A Meditation on Our Sins


1. I come into God's presence and offer myself to Him.
2. Then, I compose myself in my real world. I consider how I live surrounded by violence and anger, in a deteriorating environment steeped in self?deception, untruth, and error, and under genuine threat of nuclear holocaust. I consider that I have taken much of this disorder into myself, some of it before I had free choice.
3. And now I ask God what I yearn for: To feel the sorrow of sin in my own life, more and more deeply. To have given me tears in my heart for my sins, and even tears in my eyes.

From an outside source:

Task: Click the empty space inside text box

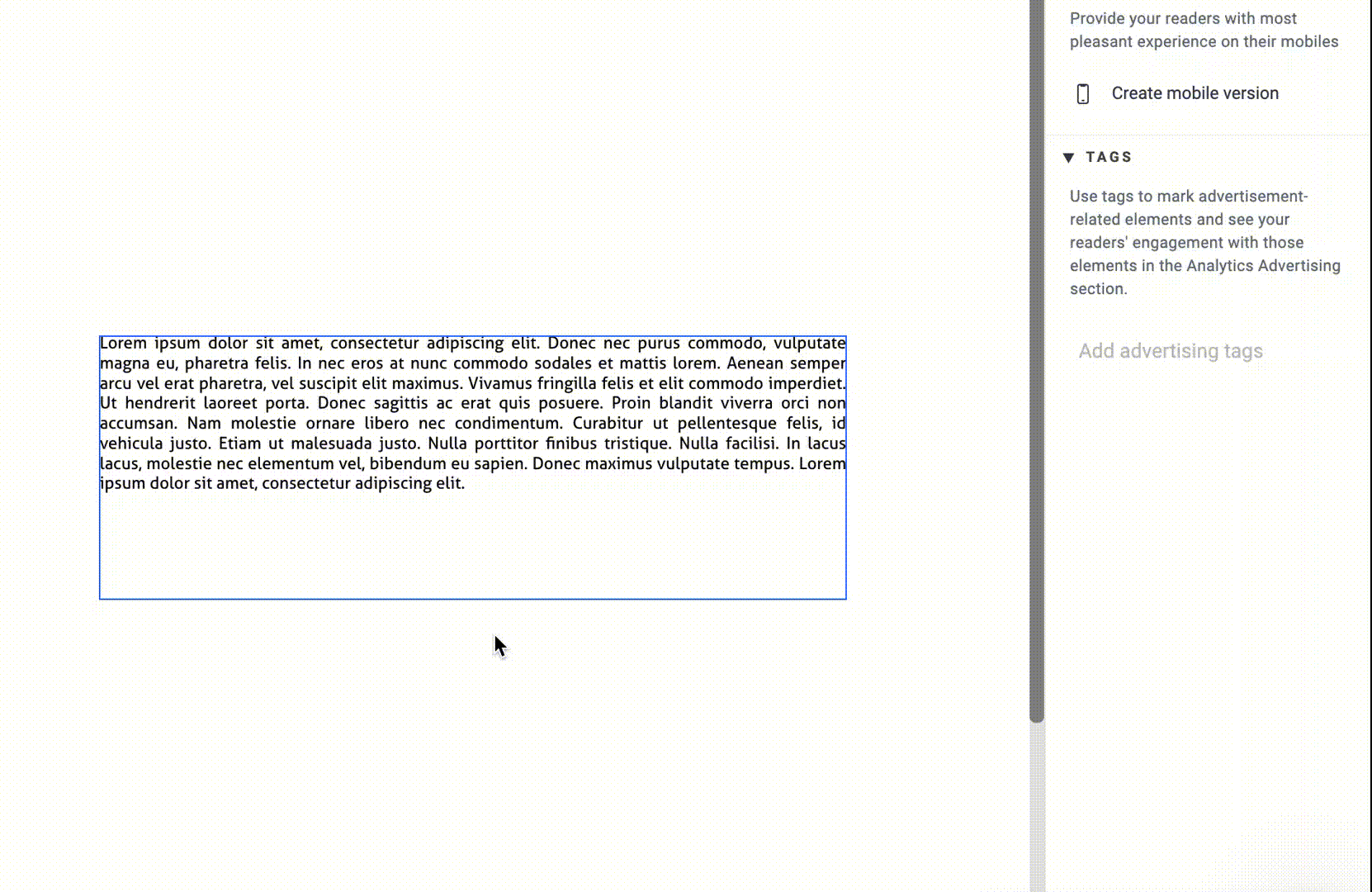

First, I remember my sins:
I go back to the places where I have lived and see what happened there. I recall the things I have done with others - work, friendships, projects, play. I think back to schooling and work places. When I recall an incident or an action, I carefully visit it in the presence of the Lord Jesus: what went on here? What’s behind the words and gestures? What was my project then? What was in my heart?

Second, I weigh my sins:
I look steadily at the ugliness of my sins, how revolting these actions and words were. I see that my sins would be wretched things even were they not against God's commands or my own conscience.
Then I look steadily at myself. Who am I, who do these things? Am I the best and most important person around? Does my value outweigh the value of all the saints and angels ? that I should insist on having my own way over against God's hopes? Sometimes I seem to be a canning factory whose every tin is steeped in salmonella; everything I touch is tinged with selfishness.

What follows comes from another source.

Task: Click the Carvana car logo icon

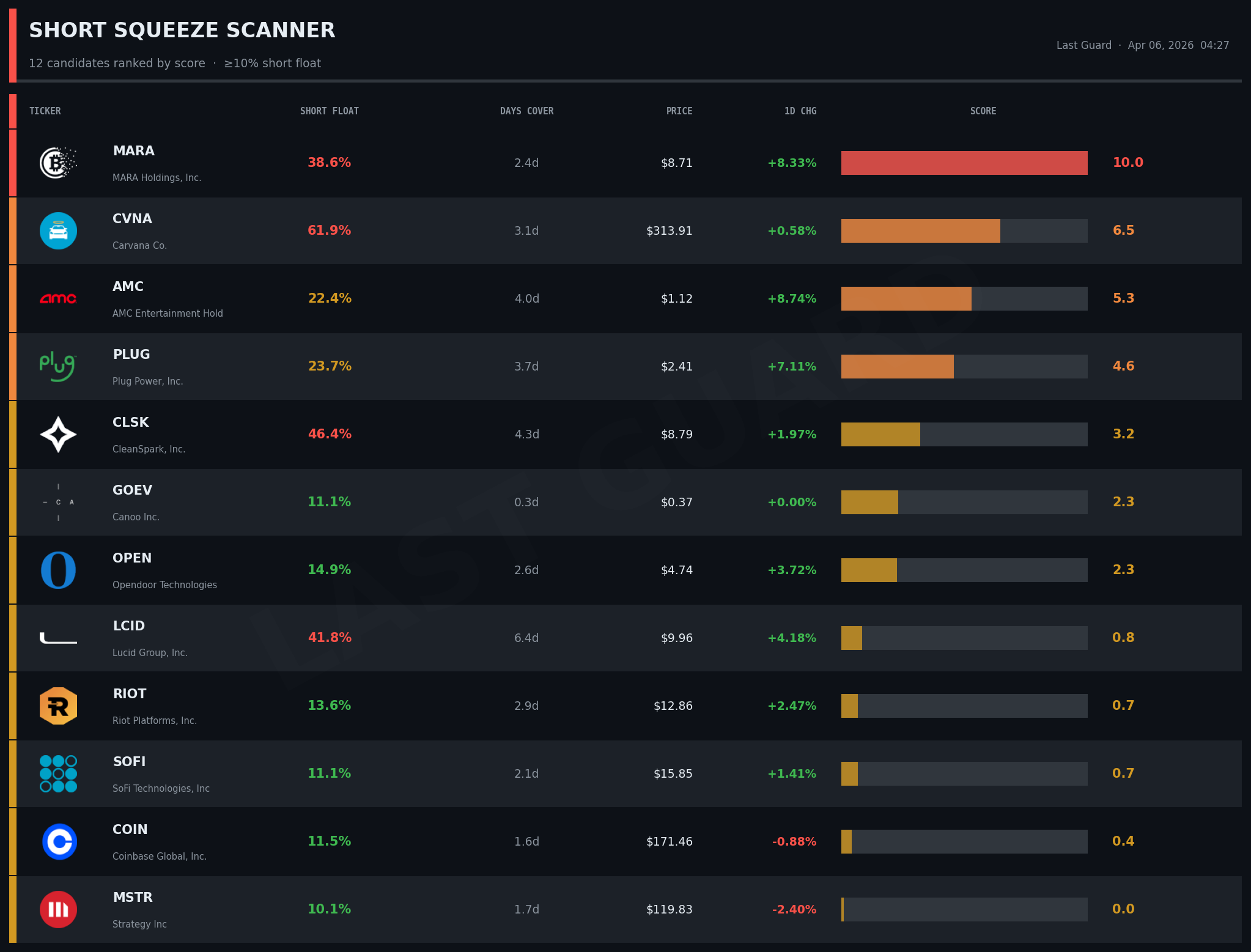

Third, I look steadily at my God:
He creates me constantly, giving me good to do, shaping in me needs and purposes that will lead to my holiness and happiness, raising good desires in me for His love and for great love of my fellows and of my own self.  God is gentle and courteous. God is wise and supremely patient. God gives all gifts and even His Self. And what do I do but trash my holy needs and purposes and ignore and despise many good desires, to go chasing after pleasure and power. How am I like God?

Fourth, I look at all God's creation:
When I look at the beautiful order in the universe and in the consciousness of animals and birds, I am astounded that they did not turn on me, each in its own way, as a serious blotch on the beauty. While I refused to be my true self, gravity held me and the sun refused to burn me to a crisp. When I did hideous things, flowers offered me their fragrances nonetheless and birds still sang when I walked around. Even though I was deeply alienated from God, the laws He printed into earth and sea and air sustained my air filled my lungs, food digested in my system, light entered my eyes. And I was totally out of sync! More than that: Why weren't holy people moved by the Spirit to end my evildoing, if not me myself? How could God's angels have kept protecting me, instead of cutting me down? Why didn't the earth swallow me up? Why wasn't I snatched off to the place where a lot of people just like me have gone?
Finally, I will turn to God my merciful Lord. I will say to God whatever occurs to me, pouring out my thoughts, and saying thanks that he has given me life through all this up to this moment. I determine to do none of this again, if God will help me. And I end with the Our Father.